次に大きな需要先は投資(25%)です。投資家は宝飾需要の減少を見込んでゴールドの購入を減らすか売却するでしょう。これも価格に関するマイナス要因です。
これに対して、中央銀行(11%)は継続的に買い増しを行なっています。2010年には79トンだった需要が2021年には474トン、2022年9月までの9か月間には673トン買っています。米国株価が下がり、米国の通貨信用が揺らぎだせば、各国の中央銀行はさらにゴールド買いを進めるでしょう。
それでも、宝飾需要、民間の投資需要の減少分を中央銀行の買いでは補うことはできず、ゴールド価格は軟調になる可能性が高いです。実際のところ、2007年~09年の株価暴落(約6割減)の際に、ゴールド価格は3割下がりました。
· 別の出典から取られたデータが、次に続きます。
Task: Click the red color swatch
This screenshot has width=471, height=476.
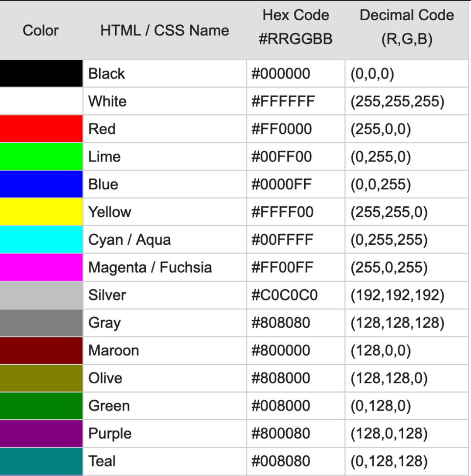Action: click(41, 129)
それでは、株価の暴落時に、今回はゴールドが3割といった大幅下落に見舞われるのか?ぼくはそこまでの下落はないと思っています。その理由は2つです。
1. 一部の投資家は米国の株価暴落が通貨信用の問題に発展すると見込んでゴール買いに走ると予想します。ここには、このサイトを読んでいる皆さんも含まれます。そのため、投資家のゴールド売りは2007~09年の株価暴落時程ではないでしょう。なお、2020年のコロナ暴落時には株価は大きく下がりましたが、ゴールドはほとんど下がりませんでした。
2. 供給面からもゴールド価格には下支え要因があります。鉱山会社の世界平均の生産コストが1700ドル程度だと予想されることです。一般には、生産コストがいくらであっても、買い手がいなければ価格は下がります。アパレルが好例で、最終的には生地代金にもならないほどに下がってしまいます。
その点、ゴールドファッション関連産業とは違い、地金そのものが永遠の価値を持っているので、コストに見合わなければ、鉱山会社はある程度の期間出荷を見合わせることができます。そのため、ゴールド価格が1700ドルを割る大きな下げ起きないだろうと思っています。